* [DATA RECORDS]:
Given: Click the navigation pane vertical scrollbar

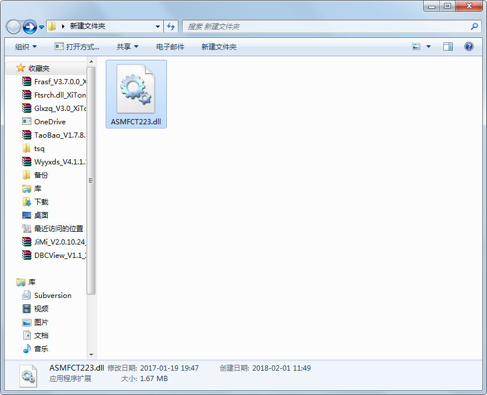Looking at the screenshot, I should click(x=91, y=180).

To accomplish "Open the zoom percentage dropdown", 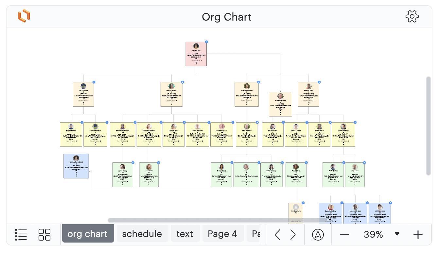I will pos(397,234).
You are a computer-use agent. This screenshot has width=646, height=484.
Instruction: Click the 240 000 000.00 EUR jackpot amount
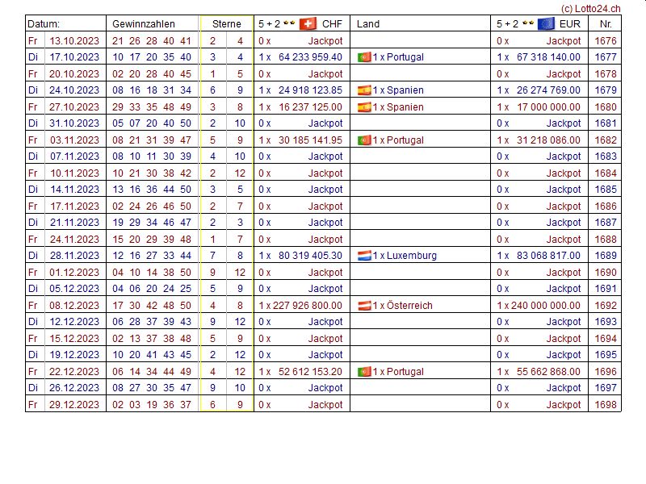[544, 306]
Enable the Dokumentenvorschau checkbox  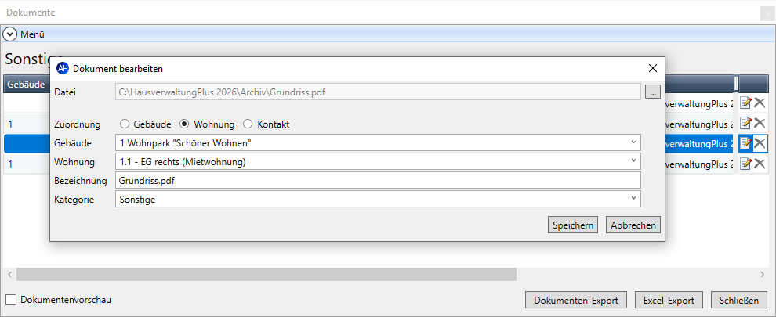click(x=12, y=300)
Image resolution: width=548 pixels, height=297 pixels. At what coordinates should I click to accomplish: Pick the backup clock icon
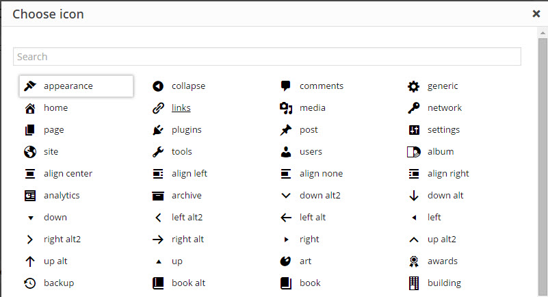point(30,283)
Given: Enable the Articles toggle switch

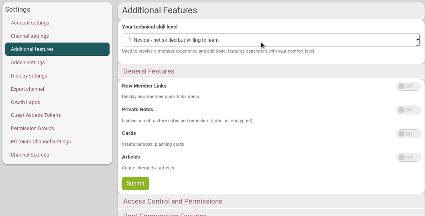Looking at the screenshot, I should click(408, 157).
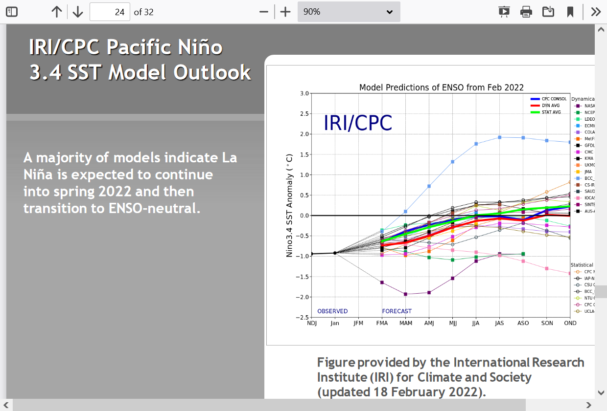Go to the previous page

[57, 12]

---

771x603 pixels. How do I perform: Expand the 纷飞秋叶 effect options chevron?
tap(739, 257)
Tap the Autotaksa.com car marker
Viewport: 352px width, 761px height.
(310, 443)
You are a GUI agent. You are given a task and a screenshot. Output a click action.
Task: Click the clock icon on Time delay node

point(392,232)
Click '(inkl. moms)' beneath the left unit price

* [TASK DIRECTIONS]: Everything in the material above from the line that has "You are a GUI" through the line that has "Click '(inkl. moms)'" must be duplicated exactly, with no other lines given.

* [RESULT FOR THIS EXERCISE]:
You are a GUI agent. You are given a task and a screenshot. Output a click action.
Task: Click the clock icon on Time delay node

point(392,232)
Click '(inkl. moms)' beneath the left unit price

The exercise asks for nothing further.